Exercise aim> Your answer should be the exact lines of the data below from the one containing "The width and height of the screenshot is (1200, 625)." through the one containing "Task: Click the workflow"; please include nothing else.

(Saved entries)
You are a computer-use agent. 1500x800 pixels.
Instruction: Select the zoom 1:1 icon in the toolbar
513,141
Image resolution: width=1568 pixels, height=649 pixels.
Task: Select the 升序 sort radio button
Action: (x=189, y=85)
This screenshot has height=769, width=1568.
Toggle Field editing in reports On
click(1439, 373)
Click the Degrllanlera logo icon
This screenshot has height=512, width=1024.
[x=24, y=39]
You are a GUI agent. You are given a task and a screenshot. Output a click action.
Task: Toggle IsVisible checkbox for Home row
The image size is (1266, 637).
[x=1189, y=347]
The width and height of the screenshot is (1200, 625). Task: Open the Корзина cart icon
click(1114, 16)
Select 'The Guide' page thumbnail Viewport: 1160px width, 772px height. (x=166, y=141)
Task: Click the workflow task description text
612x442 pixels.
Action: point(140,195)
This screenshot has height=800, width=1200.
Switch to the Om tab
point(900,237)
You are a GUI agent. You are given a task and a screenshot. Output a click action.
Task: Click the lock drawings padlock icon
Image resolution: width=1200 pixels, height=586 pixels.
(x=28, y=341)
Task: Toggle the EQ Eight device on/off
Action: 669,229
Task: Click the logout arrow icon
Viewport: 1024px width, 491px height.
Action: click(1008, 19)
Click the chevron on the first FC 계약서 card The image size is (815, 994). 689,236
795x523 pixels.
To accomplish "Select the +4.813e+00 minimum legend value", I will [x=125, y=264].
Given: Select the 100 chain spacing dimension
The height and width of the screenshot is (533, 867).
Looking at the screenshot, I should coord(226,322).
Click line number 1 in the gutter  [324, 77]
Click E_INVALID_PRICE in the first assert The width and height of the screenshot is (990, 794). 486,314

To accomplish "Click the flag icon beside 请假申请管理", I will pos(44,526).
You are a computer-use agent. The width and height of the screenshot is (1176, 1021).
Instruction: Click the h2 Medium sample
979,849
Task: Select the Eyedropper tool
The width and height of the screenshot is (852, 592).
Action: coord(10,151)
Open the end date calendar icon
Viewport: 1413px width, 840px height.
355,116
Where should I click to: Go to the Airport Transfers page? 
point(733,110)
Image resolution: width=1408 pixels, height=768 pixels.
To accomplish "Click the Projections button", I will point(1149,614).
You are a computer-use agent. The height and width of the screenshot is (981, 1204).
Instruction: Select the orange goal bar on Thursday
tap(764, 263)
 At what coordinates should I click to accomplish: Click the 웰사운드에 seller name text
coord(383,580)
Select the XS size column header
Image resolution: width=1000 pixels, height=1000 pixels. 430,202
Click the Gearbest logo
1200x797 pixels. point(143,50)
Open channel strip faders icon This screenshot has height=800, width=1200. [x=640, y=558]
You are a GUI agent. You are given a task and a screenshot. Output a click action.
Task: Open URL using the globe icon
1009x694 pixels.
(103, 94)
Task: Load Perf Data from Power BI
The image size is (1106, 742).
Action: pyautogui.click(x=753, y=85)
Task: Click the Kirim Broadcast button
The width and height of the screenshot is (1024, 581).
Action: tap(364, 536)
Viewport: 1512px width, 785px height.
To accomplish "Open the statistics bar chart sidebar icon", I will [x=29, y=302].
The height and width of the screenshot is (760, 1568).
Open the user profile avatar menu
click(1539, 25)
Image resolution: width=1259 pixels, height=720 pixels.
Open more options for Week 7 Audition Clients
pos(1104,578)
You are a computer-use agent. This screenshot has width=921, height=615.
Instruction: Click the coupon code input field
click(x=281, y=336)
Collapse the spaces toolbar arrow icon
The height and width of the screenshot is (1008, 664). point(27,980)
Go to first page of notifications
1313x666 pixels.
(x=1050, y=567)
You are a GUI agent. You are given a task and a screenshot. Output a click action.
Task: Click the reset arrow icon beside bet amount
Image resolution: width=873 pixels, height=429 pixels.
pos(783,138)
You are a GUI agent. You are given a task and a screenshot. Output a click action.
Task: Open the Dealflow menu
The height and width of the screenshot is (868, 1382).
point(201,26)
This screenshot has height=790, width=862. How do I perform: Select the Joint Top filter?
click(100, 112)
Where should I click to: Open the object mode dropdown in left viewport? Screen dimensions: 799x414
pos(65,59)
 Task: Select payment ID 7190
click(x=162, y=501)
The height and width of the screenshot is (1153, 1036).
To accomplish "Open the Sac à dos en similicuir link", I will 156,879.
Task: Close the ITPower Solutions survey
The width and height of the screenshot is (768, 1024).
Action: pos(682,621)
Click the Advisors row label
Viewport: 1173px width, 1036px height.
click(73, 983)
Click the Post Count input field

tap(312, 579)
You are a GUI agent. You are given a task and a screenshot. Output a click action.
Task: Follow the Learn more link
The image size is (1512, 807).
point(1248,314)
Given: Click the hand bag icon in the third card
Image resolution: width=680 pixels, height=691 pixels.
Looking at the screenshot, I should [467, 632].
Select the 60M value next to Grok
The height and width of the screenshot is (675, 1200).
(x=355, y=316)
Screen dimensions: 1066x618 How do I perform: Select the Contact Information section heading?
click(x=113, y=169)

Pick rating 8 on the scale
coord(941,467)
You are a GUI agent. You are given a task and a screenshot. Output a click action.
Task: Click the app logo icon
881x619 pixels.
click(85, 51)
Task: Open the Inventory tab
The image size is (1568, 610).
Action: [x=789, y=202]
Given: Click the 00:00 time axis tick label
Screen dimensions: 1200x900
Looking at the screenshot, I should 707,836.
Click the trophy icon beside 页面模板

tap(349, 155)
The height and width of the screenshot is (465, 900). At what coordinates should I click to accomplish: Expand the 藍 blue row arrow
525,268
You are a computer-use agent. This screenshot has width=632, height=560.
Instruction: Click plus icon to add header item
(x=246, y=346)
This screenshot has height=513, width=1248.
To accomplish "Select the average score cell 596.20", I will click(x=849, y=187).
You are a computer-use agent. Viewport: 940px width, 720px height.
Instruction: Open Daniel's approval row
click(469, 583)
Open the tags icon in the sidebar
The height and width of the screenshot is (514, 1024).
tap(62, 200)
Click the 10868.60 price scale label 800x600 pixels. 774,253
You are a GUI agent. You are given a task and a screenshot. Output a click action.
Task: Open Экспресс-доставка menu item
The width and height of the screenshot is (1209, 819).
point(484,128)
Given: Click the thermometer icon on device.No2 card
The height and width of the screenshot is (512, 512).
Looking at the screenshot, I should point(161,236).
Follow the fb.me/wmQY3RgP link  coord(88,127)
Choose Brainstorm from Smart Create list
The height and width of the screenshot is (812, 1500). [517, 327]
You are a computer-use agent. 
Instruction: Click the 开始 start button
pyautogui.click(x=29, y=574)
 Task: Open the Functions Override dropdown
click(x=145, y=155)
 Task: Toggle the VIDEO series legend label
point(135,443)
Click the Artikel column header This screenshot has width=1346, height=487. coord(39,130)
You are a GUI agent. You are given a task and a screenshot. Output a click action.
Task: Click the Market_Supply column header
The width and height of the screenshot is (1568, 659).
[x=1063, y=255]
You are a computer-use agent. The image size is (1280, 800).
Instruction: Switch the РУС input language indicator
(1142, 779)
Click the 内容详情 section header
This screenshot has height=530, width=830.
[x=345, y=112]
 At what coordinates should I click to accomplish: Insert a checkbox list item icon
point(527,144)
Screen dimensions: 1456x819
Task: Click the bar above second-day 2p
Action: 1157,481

Exercise response>
The width and height of the screenshot is (1200, 625). Task: Open the Корзина cart icon
click(1114, 16)
Select 'The Guide' page thumbnail Viewport: 1160px width, 772px height. (x=166, y=141)
Task: Click the workflow task description text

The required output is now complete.